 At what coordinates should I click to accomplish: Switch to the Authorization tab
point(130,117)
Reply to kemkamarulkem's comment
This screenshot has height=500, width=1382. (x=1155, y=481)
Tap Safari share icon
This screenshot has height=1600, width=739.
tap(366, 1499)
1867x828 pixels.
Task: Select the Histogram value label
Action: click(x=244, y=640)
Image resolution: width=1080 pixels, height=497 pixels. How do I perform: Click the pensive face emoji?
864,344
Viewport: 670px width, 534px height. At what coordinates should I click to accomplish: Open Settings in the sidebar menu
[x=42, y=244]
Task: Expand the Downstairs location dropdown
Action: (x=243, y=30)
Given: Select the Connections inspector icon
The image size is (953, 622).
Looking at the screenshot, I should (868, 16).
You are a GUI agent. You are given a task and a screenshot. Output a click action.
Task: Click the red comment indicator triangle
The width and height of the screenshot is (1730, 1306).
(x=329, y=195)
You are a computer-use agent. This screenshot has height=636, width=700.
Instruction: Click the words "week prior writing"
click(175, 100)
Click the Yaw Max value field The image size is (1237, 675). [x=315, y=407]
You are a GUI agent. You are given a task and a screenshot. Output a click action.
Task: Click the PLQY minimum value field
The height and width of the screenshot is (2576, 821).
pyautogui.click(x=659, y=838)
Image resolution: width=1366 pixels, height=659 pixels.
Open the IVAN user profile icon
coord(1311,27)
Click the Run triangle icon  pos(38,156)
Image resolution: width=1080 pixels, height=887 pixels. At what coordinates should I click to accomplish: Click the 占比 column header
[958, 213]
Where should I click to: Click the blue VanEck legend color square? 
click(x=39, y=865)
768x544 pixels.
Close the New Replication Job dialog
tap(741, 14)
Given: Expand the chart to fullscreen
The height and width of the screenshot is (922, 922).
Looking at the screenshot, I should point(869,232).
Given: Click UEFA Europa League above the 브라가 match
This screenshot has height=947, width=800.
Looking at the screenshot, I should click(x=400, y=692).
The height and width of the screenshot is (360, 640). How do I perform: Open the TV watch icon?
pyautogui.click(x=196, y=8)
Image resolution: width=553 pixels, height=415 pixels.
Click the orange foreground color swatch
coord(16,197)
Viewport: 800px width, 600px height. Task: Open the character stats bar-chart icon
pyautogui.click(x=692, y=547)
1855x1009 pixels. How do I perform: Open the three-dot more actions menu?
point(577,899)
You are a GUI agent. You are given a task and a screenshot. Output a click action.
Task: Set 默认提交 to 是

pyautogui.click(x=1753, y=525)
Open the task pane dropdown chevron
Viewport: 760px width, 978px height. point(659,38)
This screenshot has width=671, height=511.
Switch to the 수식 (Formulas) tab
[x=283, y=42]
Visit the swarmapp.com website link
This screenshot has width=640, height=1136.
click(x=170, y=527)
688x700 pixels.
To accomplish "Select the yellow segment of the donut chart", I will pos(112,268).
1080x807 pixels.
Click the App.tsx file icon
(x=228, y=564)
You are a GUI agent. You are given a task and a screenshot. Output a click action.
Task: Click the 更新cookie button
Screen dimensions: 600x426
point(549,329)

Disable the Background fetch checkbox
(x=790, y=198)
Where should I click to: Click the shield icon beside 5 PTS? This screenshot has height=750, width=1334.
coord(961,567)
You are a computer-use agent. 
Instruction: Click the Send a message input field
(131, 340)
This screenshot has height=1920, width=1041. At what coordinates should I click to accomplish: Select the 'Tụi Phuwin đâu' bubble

******************************

### Exercise requirements
Every line from the one with "1855x1009 pixels. How" to the end of the records above should be returned exactly, and no other lines.

### Answer section
1855x1009 pixels. How do I perform: Open the three-dot more actions menu?
point(577,899)
You are a GUI agent. You are given a task and a screenshot. Output a click action.
Task: Set 默认提交 to 是

pyautogui.click(x=1753, y=525)
Open the task pane dropdown chevron
Viewport: 760px width, 978px height. point(659,38)
This screenshot has width=671, height=511.
Switch to the 수식 (Formulas) tab
[x=283, y=42]
Visit the swarmapp.com website link
This screenshot has width=640, height=1136.
click(x=170, y=527)
688x700 pixels.
To accomplish "Select the yellow segment of the donut chart", I will pos(112,268).
1080x807 pixels.
Click the App.tsx file icon
(x=228, y=564)
You are a GUI agent. You are given a task and a screenshot. Output a click action.
Task: Click the 更新cookie button
Screen dimensions: 600x426
point(549,329)

Disable the Background fetch checkbox
(x=790, y=198)
Where should I click to: Click the shield icon beside 5 PTS? This screenshot has height=750, width=1334.
coord(961,567)
You are a computer-use agent. 
Instruction: Click the Send a message input field
(131, 340)
This screenshot has height=1920, width=1041. At what coordinates should I click to accomplish: Select the 'Tụi Phuwin đâu' bubble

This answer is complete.